Comparison of evaluation of using different MLM for predicting \(P_2O_5\) using an

Table 1. Used hyperparameters for each MLM

All these methods, except for Conv1D and LSTM, explored a similar amount of hyperparameter combinations (about 250 options each). The methods mostly could not improve the performance of the MLP. The exception was LSTM, which improved prediction by more than 1%.

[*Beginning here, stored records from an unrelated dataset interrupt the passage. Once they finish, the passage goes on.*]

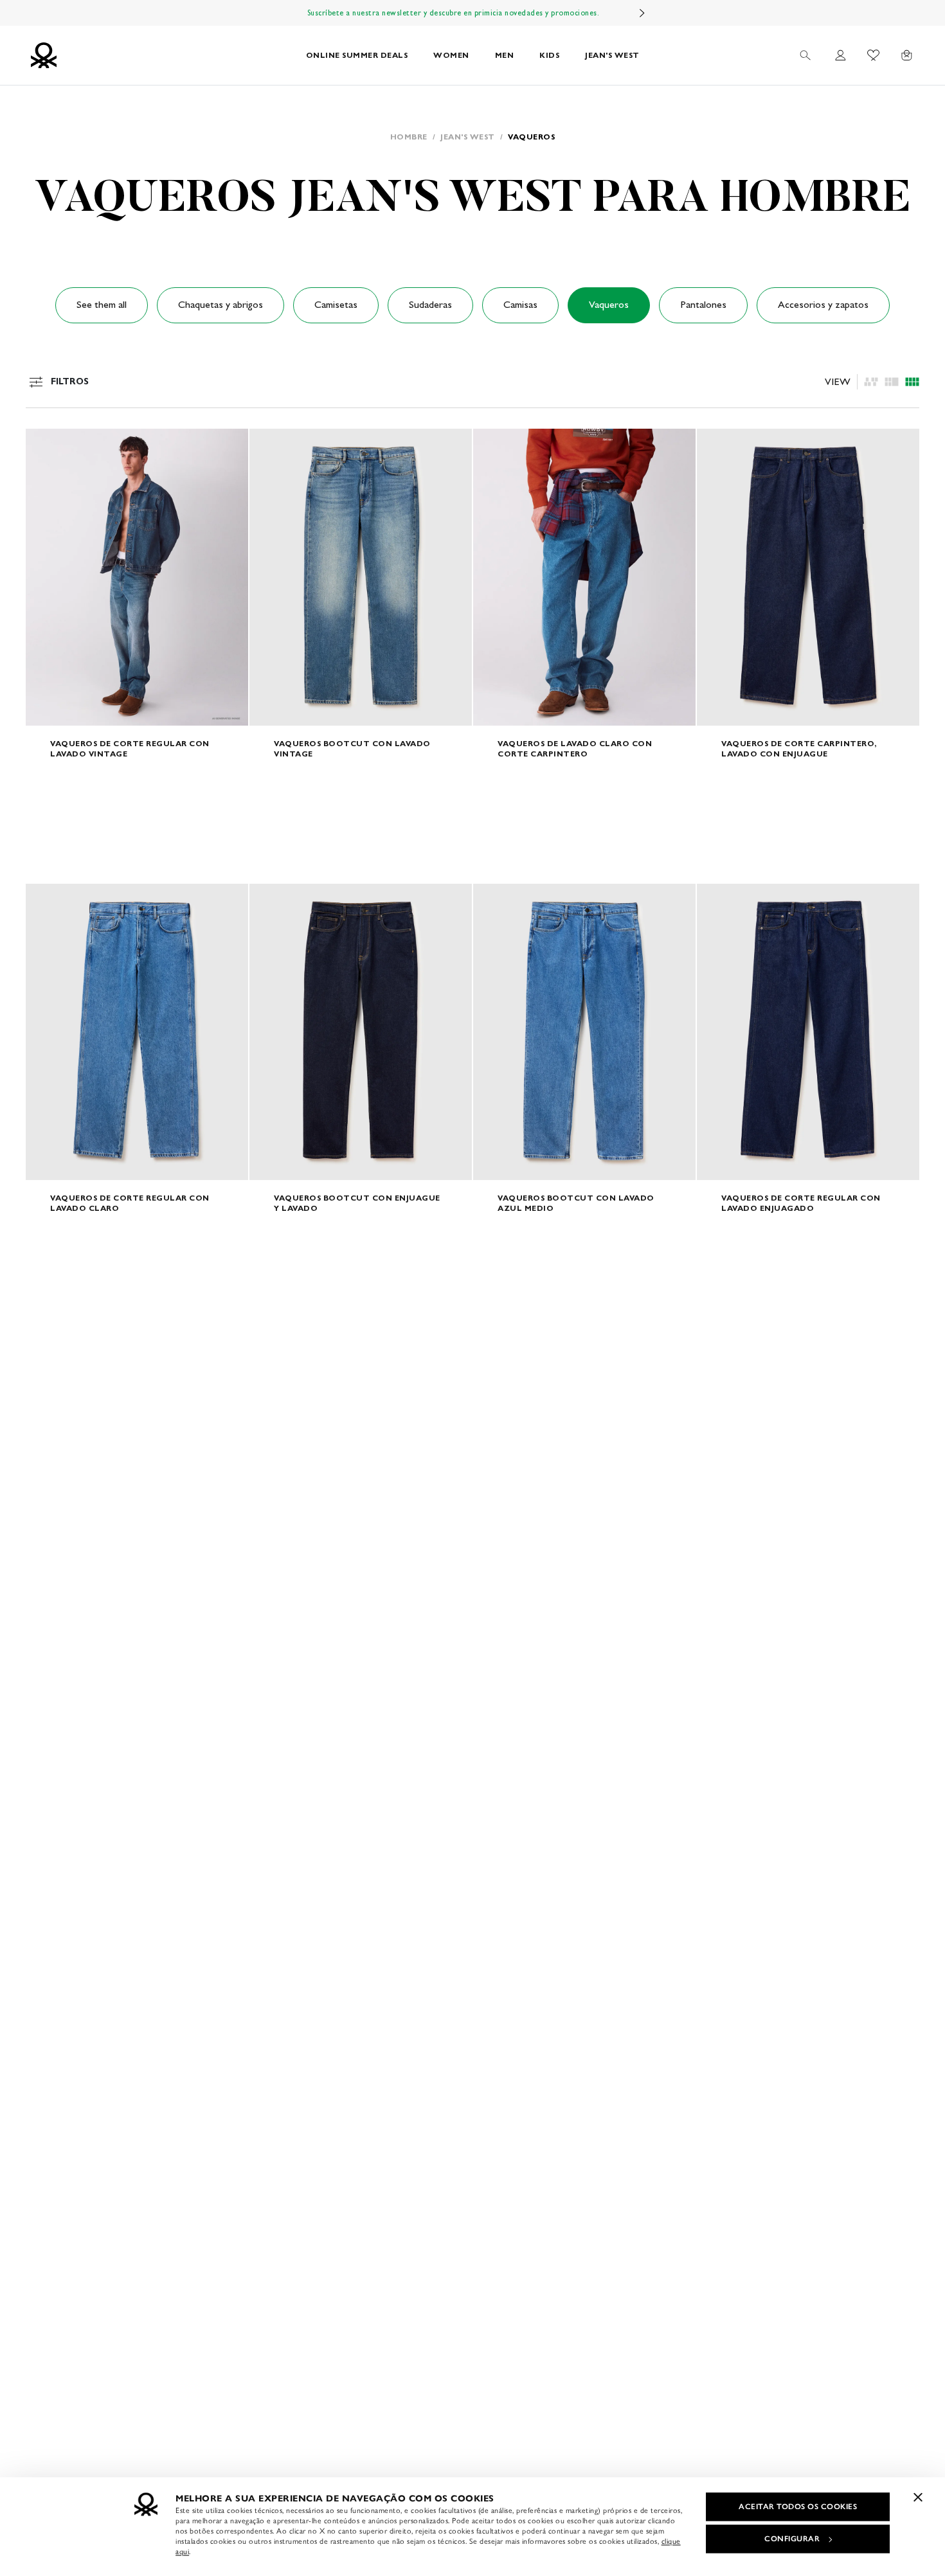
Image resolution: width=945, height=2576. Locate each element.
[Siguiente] (642, 13)
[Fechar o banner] (918, 2496)
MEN (504, 55)
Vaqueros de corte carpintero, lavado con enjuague (799, 748)
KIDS (549, 55)
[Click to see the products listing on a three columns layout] (912, 382)
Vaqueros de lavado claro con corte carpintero (575, 748)
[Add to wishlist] (46, 445)
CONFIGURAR (792, 2538)
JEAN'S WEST (612, 55)
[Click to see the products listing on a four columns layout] (892, 382)
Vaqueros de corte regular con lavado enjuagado (801, 1203)
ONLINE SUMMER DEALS (357, 55)
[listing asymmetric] (871, 382)
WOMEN (451, 55)
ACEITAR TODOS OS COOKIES (798, 2506)
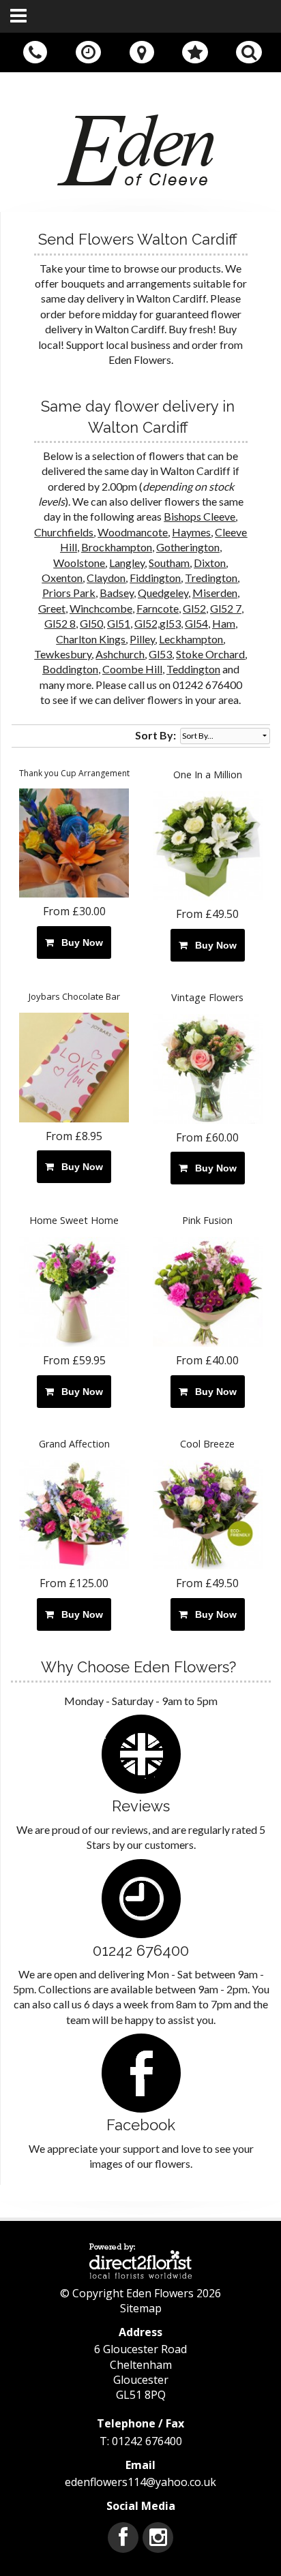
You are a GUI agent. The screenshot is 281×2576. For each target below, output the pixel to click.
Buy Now (79, 942)
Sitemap (141, 2308)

As a proof of concept, these results can explore the capability of TSPredIT in combing a broad range of data preprocessing techniques and state-of-the-art MLM. Besides, the framework can provide hyperparameter optimization exploring both features, aiding the selection choice for these methods.

7 Conclusions

This paper presented TSPredIT, which extends features presented in TSPred [31]. It automates the entire time series prediction process by supporting hyperparameter optimization that combines time series data preprocessing and machine learning tuning. The architecture of TSPredIT provides five main modules. It includes data preprocessing, modeling support, prediction evaluation, and model tuning. Together, they are used to support the time series prediction process. It is made available as an extended version of DAL Toolbox Package at GitHubFootnote 5.

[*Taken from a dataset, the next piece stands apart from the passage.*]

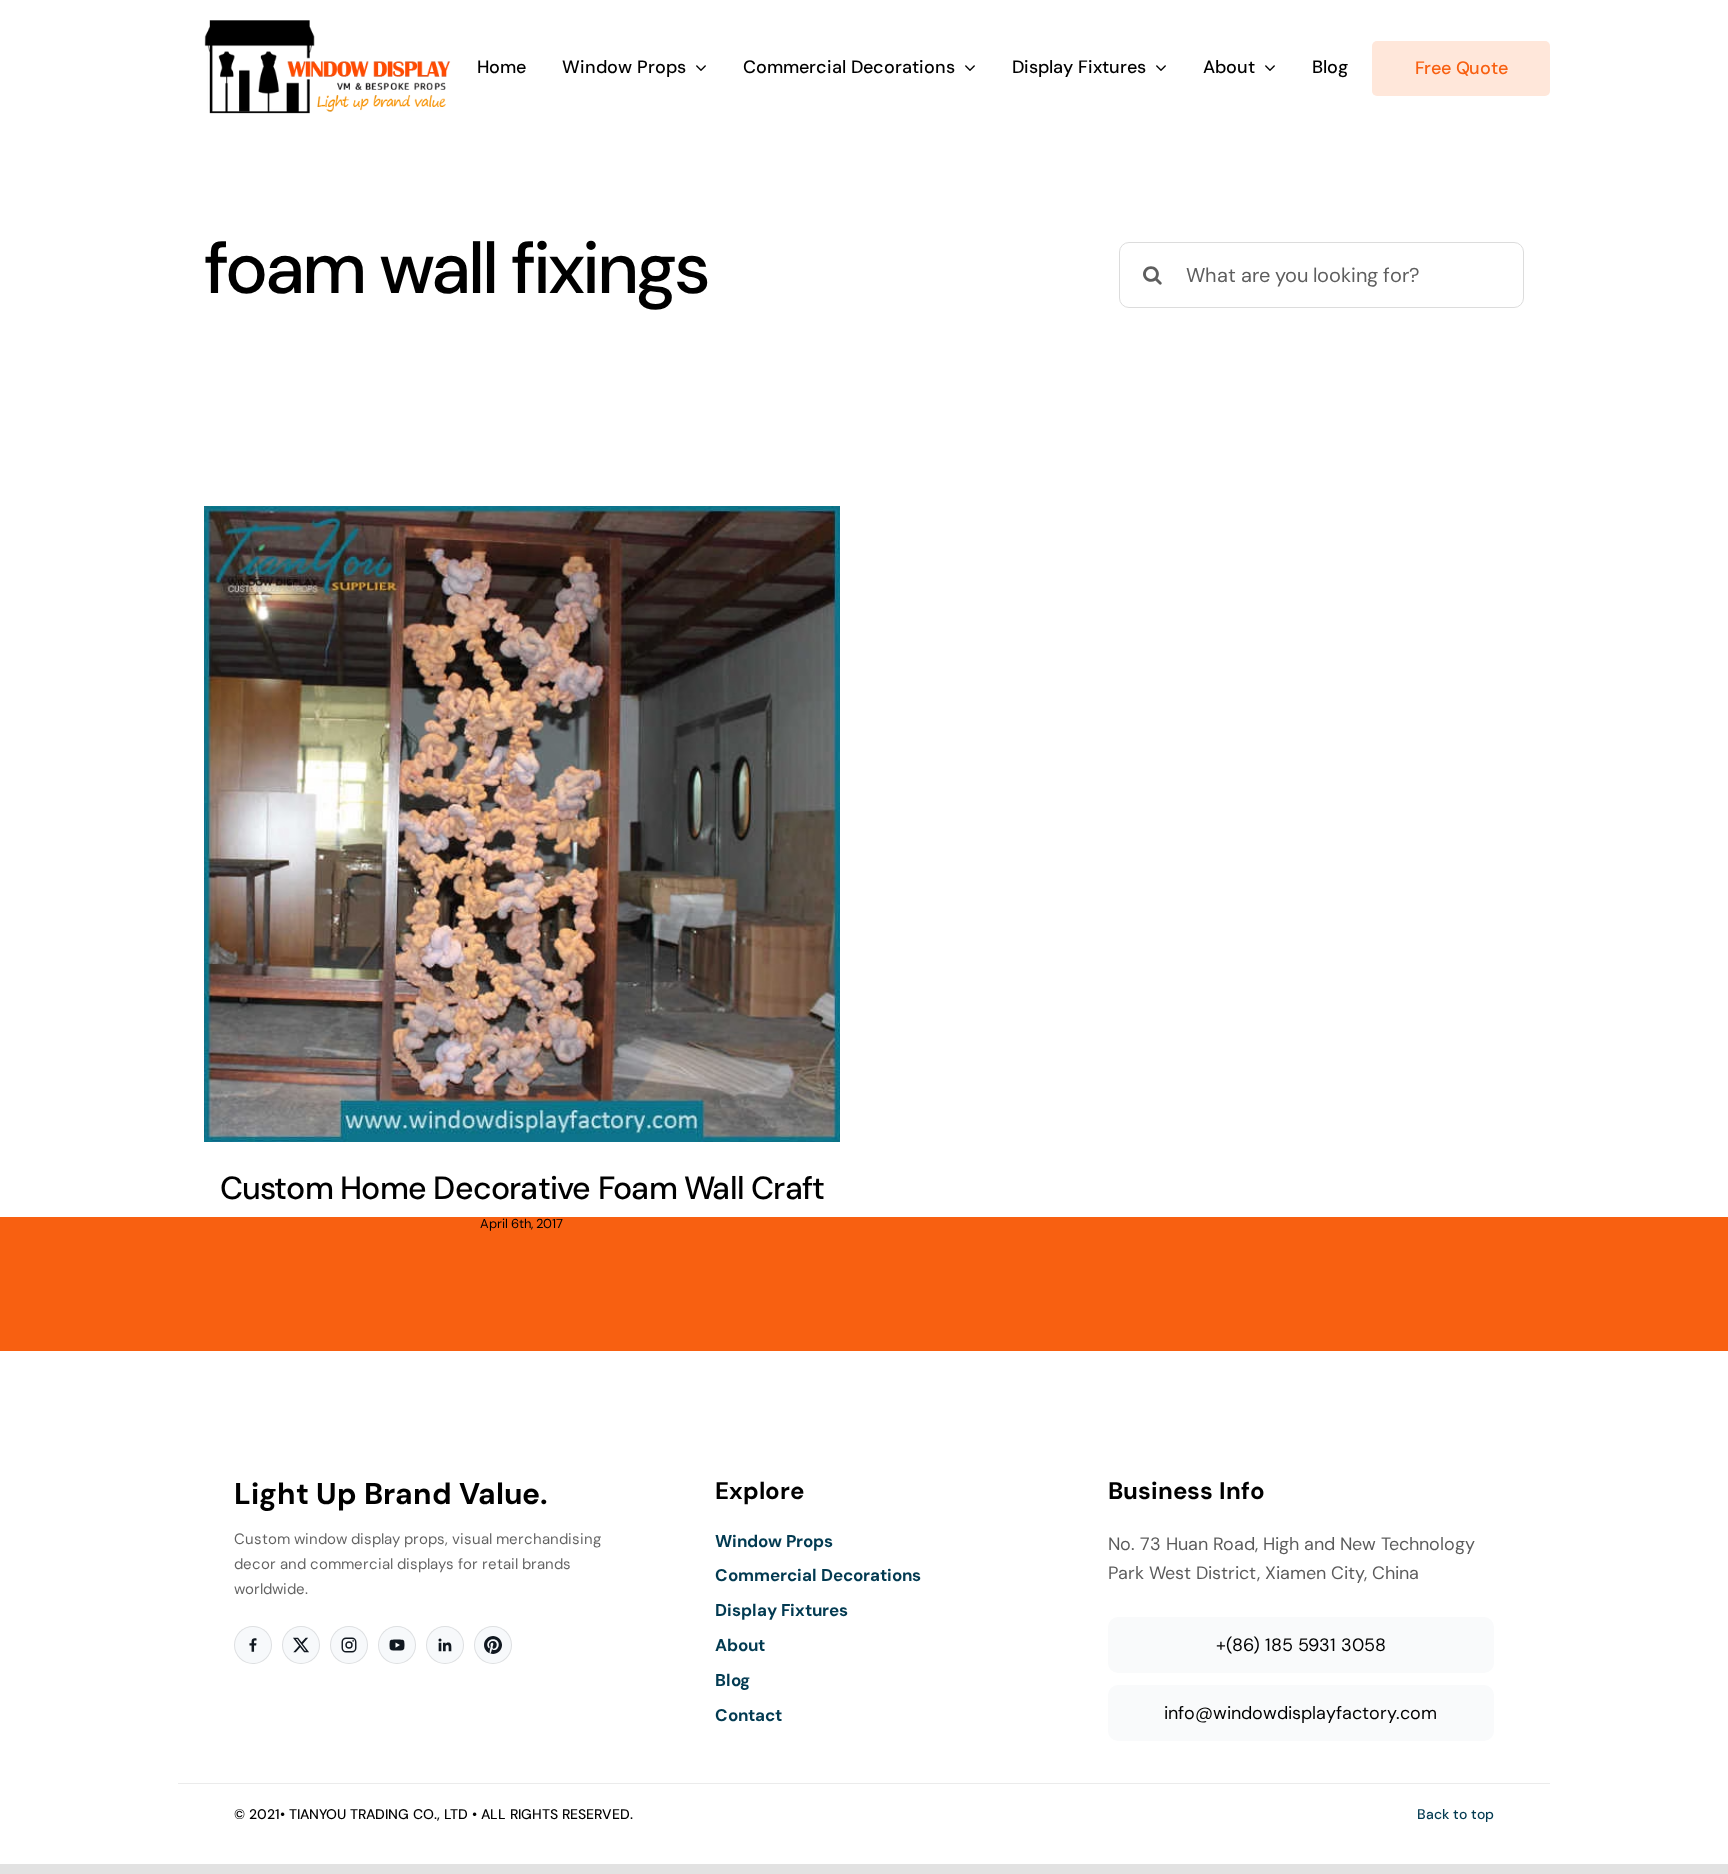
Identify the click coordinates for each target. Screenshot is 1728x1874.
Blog (732, 1680)
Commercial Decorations (818, 1575)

The combination of time series transformation methods in prediction with decomposed time series, transformation and model parameter selection, multi-step or one-step-ahead prediction, rolling origin evaluation, and the management of sliding windows is a key differentiation for TSPredIT. Several benchmark datasets from time series prediction competitions come bundled with TSPredIT. This new version enables users to practice data transformation and prediction methods, gaining confidence in the developed prediction models. Besides, the framework was designed to enable users to implement their customized methods. For example, both LSTM and Conv1D were added to TSPredIT as customized methods implemented in Python. Future updates will expand the range of implemented preprocessing methods, MLM, and evaluation metrics, especially empowering the hyperparameter selection targeting choosing combinations of data preprocessing and MLM that led to more stable models. This work leaves room for future implementation including multivariate time series, cost of computation time, and short and long term prediction in classical problems.